You ask if I'm a leftist, as if one's entire political alignment could be judged by their stance on a specific facet of technology. Engaging critically with technology doesn't equate to blind support of its most excessive implementations.

Let's use this platform to foster constructive debate, not sanctimonious sniping. We're all here because we give a damn about the world and its future, right? Let's not lose sight of that common ground.

[-] UlyssesT@hexbear.net 3 points 1 day ago

Honestly, it's fascinating

Your Redditisms are showing once again, right out of the starting gate.

misinterpreting my intentions

Right back at you.

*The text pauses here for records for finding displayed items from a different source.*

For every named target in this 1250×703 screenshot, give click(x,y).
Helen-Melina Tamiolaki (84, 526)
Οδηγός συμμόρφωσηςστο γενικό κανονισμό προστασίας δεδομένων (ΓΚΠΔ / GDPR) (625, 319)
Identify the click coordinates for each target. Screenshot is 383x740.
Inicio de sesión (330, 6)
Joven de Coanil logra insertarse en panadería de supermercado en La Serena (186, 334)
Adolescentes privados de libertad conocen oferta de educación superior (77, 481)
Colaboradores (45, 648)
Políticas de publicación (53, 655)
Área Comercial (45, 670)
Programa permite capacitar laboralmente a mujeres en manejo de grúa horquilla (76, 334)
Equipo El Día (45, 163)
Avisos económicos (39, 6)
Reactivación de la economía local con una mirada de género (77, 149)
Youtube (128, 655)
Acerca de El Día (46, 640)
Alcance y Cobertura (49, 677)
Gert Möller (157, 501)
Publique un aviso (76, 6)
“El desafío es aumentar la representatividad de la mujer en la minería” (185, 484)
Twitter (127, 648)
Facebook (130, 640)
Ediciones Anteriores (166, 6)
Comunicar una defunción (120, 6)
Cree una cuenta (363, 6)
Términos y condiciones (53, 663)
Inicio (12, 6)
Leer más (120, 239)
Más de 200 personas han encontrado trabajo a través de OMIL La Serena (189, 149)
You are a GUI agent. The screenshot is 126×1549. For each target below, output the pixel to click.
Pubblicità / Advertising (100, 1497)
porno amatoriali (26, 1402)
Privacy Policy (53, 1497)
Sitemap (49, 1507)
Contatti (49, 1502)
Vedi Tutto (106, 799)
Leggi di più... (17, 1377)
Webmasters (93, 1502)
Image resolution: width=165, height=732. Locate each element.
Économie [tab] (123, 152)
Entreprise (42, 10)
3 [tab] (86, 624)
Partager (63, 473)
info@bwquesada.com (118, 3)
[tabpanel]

If you weren't so knee-jerk ready to jump into more concern trolling whenever the treat printers and how they're used are criticized, you'd have noticed by now that I had long establised that LLMs could be useful tools, but at present, they're primarily used in wasteful, destructive, and precarity-increasing ways.

You ask if I'm a leftist

Yes, and I'm asking again, because so far all I've seen from you is hypocritically obsessive "you seem obsessed about billionaires doing bad things" concern trolling posting and reactive apologia in defense of their latest grifts as if that's somehow uncalled for on a leftist shitposting forum.

Let's use this platform to foster constructive debate

sanctimonious sniping

You've gone way too far for that already. Dial back your own bullshit first.

We're all here because we give a damn about the world and its future, right?

Stop trying to hush people on a leftist shitposting forum for posting in ways you don't approve of. At this point I can't help wonder if you own a Tesla, considering how often you whine about me posting my-hero 's latest clown antics.

[-] AlbedoORourke@hexbear.net 5 points 1 day ago

yeah, I'm gonna just drop "disengage" again and next time maybe just don't reply to my comments please?

[-] UlyssesT@hexbear.net 6 points 1 day ago

It's probably still a problem, but I think a lot more overall entertainment value comes out of the same amount of electricity use and carbon waste in bideo bames than in hitting a prompt button over and over again to get a satisfactory cyberpunkerino waifu to go with the hundreds to thousands already in the spank bank folder.

[-] polpotkin@hexbear.net 3 points 1 day ago

I don't think Microsoft is trying to reopen a power plant because theres some sort of modernist gooning wave happening, but I could be wrong.

[-] UlyssesT@hexbear.net 1 points 1 day ago

I don't think Microsoft is trying to reopen a power plant because theres some sort of modernist gooning wave happening, but I could be wrong.

It is a small part of it, but the larger part of it is primarily coming from expansions of the corporate surveillance state and even more data collection, not like that's better.